Accepted for publication 12 March 2013

Published 1 May 2013 Volume 2013:5 Pages 13—17


Checked for plagiarism Yes

Review by Single-blind

Peer reviewer comments 3

Paul Varner

John J Pershing VA Medical Center, Poplar Bluff, MO, USA

Abstract: Retinal cholesterol emboli (RCE) are occasionally found on ophthalmic examination. Originally, all RCE were thought to be related to impending cardiovascular morbidity and mortality, but it is now apparent that accompanying symptoms can be used to help better stratify cardiovascular event risk for these patients.
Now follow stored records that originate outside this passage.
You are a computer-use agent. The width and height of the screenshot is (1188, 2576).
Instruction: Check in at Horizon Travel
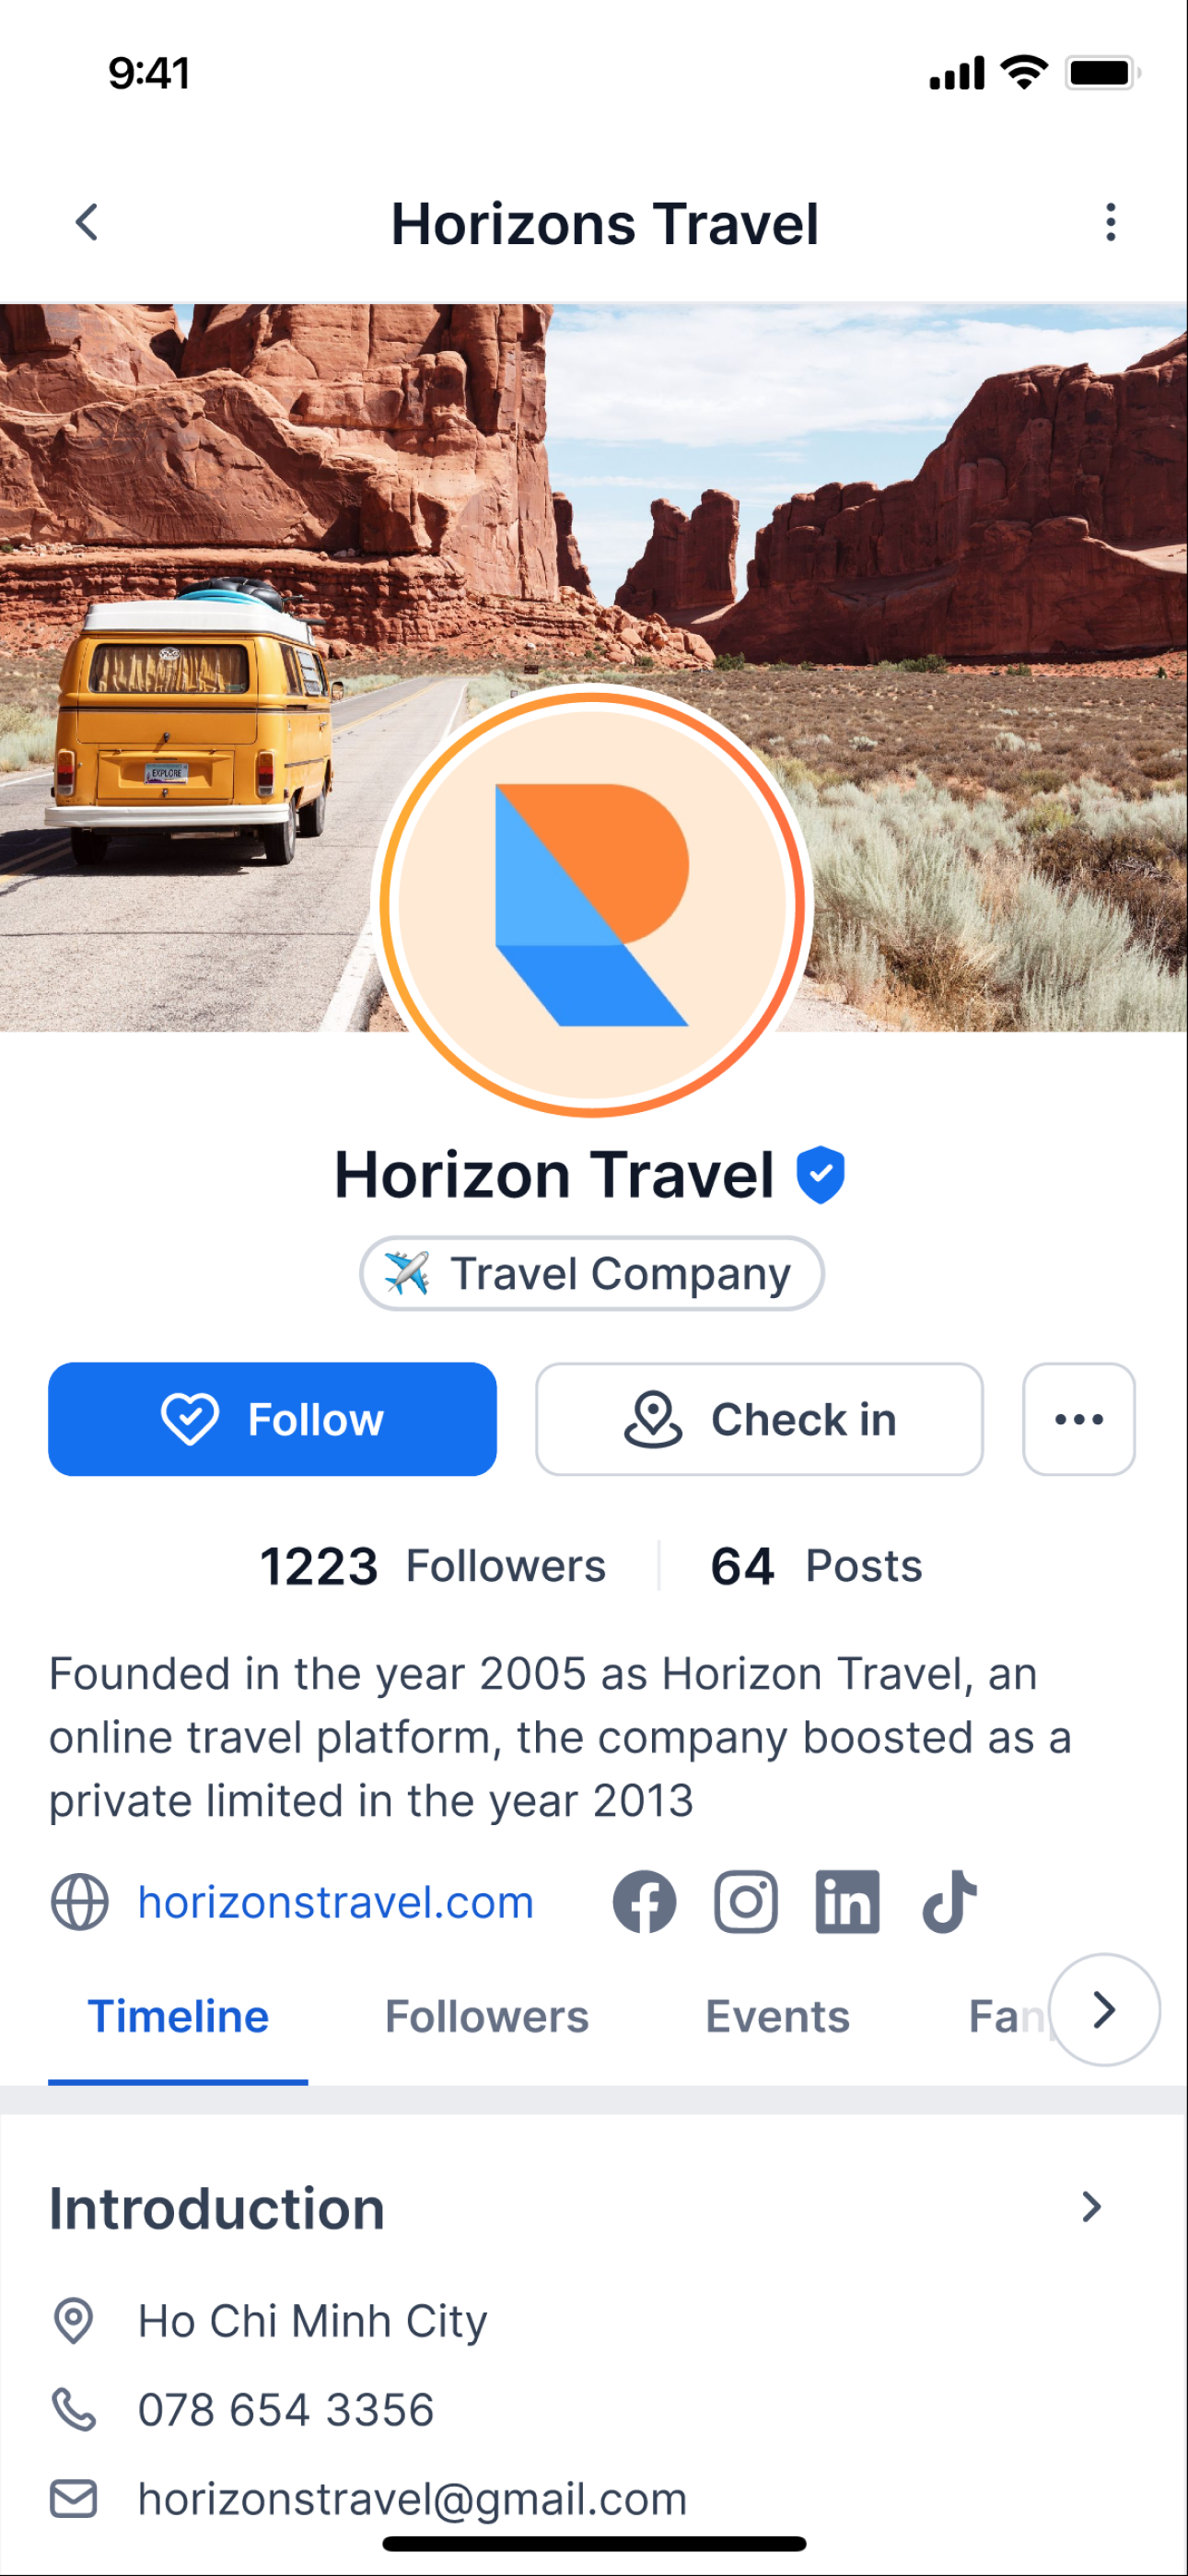point(759,1419)
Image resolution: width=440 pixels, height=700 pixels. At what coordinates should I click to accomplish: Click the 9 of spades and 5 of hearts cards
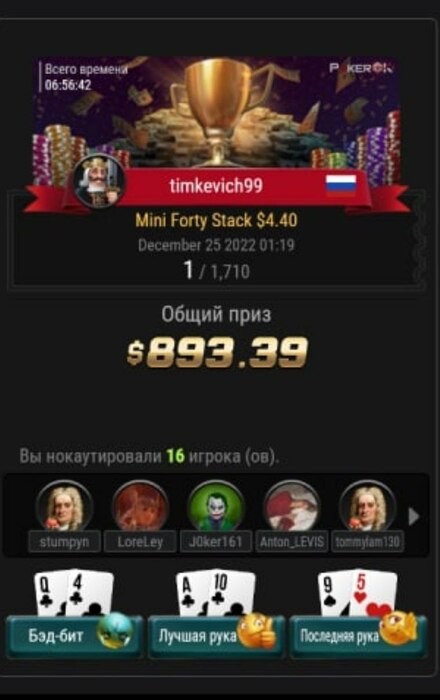[x=358, y=593]
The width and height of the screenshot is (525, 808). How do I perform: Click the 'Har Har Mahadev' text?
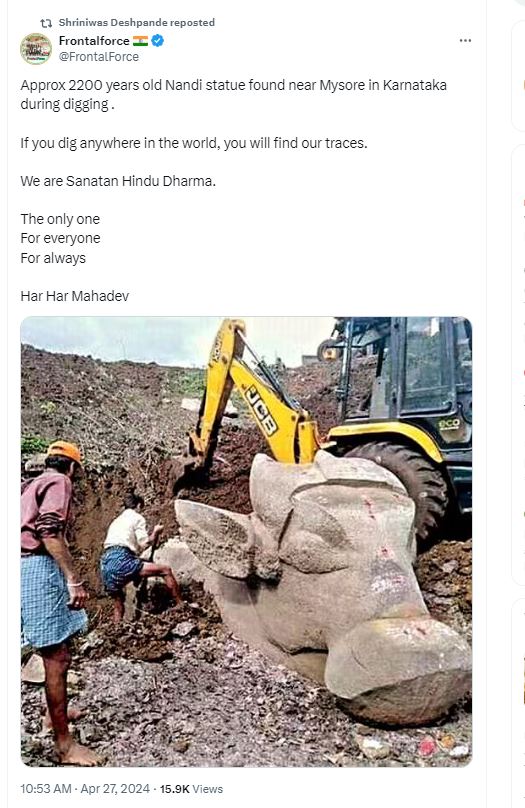(x=75, y=296)
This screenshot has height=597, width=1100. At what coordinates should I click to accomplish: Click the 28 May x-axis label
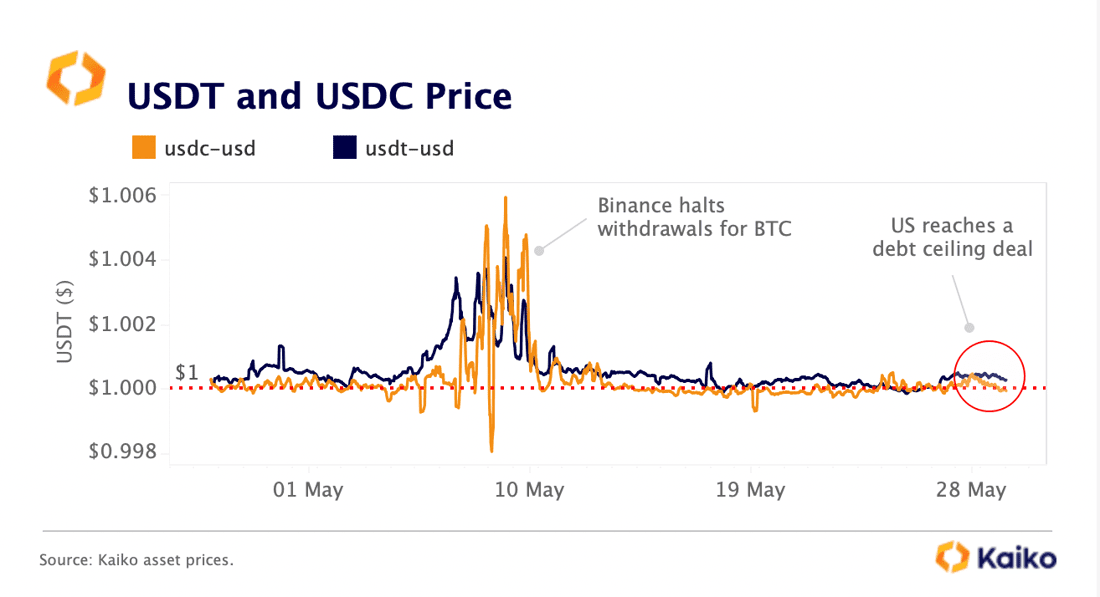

Regardless of associated visual symptoms, all patients with RCE but unknown medical status, merit referral to primary care providers for further assessment of cardiovascular health status. Symptomatic patients with known cardiovascular diseases require carotid duplex ultrasonography to determine degree of arteriolar occlusion with possible referral to vascular surgeons for invasive correction of carotid artery occlusive disease. Asymptomatic patients with known cardiovascular profiles may benefit from the addition of only 81 mg aspirin if not otherwise contraindicated. Screening carotid studies should not be considered for these patients. Carotid auscultation in the eye clinic setting is unwarranted for either set of patients.